In recent years, one IT trend after another has emerged. Terms like “Big Data,” “Internet of Things,” “3D Printing” and “Virtualization” are everywhere these days. Now there is a new IT hype to add to that list: Advanced Machine Learning, a term that may be unfamiliar to some. After reading this article, this will no longer be the case.
What is advanced machine learning?
Advanced Machine Learning builds on Machine Learning; a term that has been around a bit longer. Machine Learning (literally, machine learning or automatic learning) allows computers to find certain information without being programmed to do so. This involves the use of algorithms that learn from data by repeating it over and over again. Computers thereby learn from themselves. Alan Turing, a well-known mathematician and computer scientist, already questioned whether machines could think in his article “Computing Machinery and Intelligence” in 1950. In 1977, Tom M. Mitchell (also a well-known computer scientist) reformulated the question “Can machines think?” into “Can machines do what we (as thinking entities) can do?” Consequently, he gives the following definition to Machine Learning: “A computer program is said to learn from experience E with respect to some class of tasks T and performance measure P if its performance at tasks in T, as measured by P, improves with experience E.”
Despite the long history of Machine Learning, the concept has only recently become really well-known, and is now sometimes known as Advanced Machine Learning. The concept remains the same, but is now applied to the vast data streams of Big Data and the gigantic computing power of today. The power behind Machine Learning is its iterative aspect: the continuous repetition of computations by the computer, recognizing certain patterns and then having the ability to adjust itself independently. Thus, based on accumulated experience, computers can automatically improve themselves. So this is not the same as data mining, for example. Where data mining previously discovered unknown patterns and knowledge, Machine Learning is used to repeat patterns and knowledge on data other than from where the patterns were developed, and then use those results again.

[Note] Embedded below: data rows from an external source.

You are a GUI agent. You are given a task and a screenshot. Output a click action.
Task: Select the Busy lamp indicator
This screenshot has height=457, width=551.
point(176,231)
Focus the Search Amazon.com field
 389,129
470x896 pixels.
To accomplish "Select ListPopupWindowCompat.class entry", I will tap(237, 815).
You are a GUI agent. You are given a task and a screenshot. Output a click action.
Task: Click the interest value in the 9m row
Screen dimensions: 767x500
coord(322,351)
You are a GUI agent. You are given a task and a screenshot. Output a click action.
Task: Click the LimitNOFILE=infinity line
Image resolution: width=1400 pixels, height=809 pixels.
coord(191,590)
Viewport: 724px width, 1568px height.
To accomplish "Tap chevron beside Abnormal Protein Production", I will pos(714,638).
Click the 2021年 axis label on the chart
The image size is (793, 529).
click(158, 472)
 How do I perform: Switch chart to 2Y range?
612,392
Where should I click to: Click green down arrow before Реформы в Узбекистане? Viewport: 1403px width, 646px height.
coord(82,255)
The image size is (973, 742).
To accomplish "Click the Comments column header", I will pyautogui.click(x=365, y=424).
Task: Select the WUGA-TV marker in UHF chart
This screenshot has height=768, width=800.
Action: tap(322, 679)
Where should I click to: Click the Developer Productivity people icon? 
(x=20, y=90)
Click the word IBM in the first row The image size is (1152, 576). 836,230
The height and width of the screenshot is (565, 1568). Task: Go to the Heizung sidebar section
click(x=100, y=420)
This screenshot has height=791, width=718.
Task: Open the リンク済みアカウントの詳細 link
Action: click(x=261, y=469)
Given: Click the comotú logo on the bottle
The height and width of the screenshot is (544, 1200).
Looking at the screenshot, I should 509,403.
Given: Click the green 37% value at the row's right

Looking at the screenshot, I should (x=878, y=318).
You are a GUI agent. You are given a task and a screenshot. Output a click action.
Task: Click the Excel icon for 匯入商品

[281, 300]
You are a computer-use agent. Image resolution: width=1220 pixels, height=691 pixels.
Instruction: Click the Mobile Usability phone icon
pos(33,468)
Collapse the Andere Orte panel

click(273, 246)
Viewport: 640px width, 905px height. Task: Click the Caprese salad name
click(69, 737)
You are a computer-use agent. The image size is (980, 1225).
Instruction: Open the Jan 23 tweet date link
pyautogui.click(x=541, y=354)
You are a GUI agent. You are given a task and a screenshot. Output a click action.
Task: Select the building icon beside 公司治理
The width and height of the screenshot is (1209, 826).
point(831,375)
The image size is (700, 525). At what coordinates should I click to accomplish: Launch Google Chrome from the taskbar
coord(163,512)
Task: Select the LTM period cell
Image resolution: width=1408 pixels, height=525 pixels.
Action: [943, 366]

But what can you do with Advanced Machine Learning? The concept is already being applied in more aspects than you might think. Some examples in which Machine Learning is applied include:
- Facial recognition on images
- Online recommendation mechanisms (e.g., “people you may know”)
- Self-driving cars
- Recognizing topics (categorizing news articles by politics, sports, entertainment, etc.)
- Spam filtering
- Fraud detection
- Customer segmentation (whether or not a particular target group would respond to an ad)
In all these examples, repetition is used to recognize patterns, which then allows the computer to recognize faces independently, for example, because the computer recognizes certain patterns in the image and then designates them as faces.
How does machine learning work?
The operation of Machine Learning actually consists of two phases. The first phase is the learning phase, where different ways of learning are applied to a so-called “training dataset,” in order to then make predictions in the second phase that validate the algorithm. Simply put, the process looks like this:
Machine Learning has several ways of learning. The four most commonly used will be briefly discussed. The figures shown are from this source.
- Supervised Learning – this type of learning is possible when inputs and outputs are clearly defined and labeled. Based on these labels, the computer learns how the properties of certain inputs determine the outputs. This is then converted into a particular algorithm, allowing the computer to repeat this pattern independently on new – unlabeled – inputs and thus generate the correct outputs itself. Supervised learning is most appropriate when predicting future trends on historical data. Examples of supervised learning include classification and regression.
- Unsupervised Learning – this way of learning does not include pre-labeled inputs and outputs, and thus no historical data. So the computer has to discover for itself a certain structure from the given inputs and outputs to base an algorithm on. For example, the computer can do this by dividing the input into groups of elements that share certain properties, as in k-means cluster analysis. This way of learning is often used in online recommendations.
- Semi-supervised Learning – as the name suggests, this way of learning is a combination of the above ways. Both labeled and unlabeled data is used here; often a large portion of unlabeled data with a small portion of labeled data, because unlabeled data is a lot easier to obtain. This way of learning is often applied to voice and face recognition.
- Reinforcement Learning – this type of learning creates an algorithm based on trial and error, looking at which actions lead to a better result. An example is a genetic algorithm.
What does the future look like with Advanced Machine Learning?
A report by Mckinsey states, “As ever more of the analog world gets digitized, our ability to learn from data by developing and testing algorithms will only become more important for what are now seeing nas traditional businesses. […] Continuous (and often automatic) experimentation will improve the way we optimize business processes in our organizations.” With the tremendous growth of data and constantly evolving technologies, the demand for Machine Learning techniques is increasing, as Machine Learning makes it possible to quickly and automatically create models that can analyze larger, more complex data sets. SAS describes the result of Machine Learning as follows: “High-value predictions that can guide better decisions and smart actions in real time without human intervention.” Therefore, it is safe to conclude that Machine Learning has replaced the traditional way of statistical analysis, and the importance of Machine Learning in our data-driven world will continue to grow in the coming years.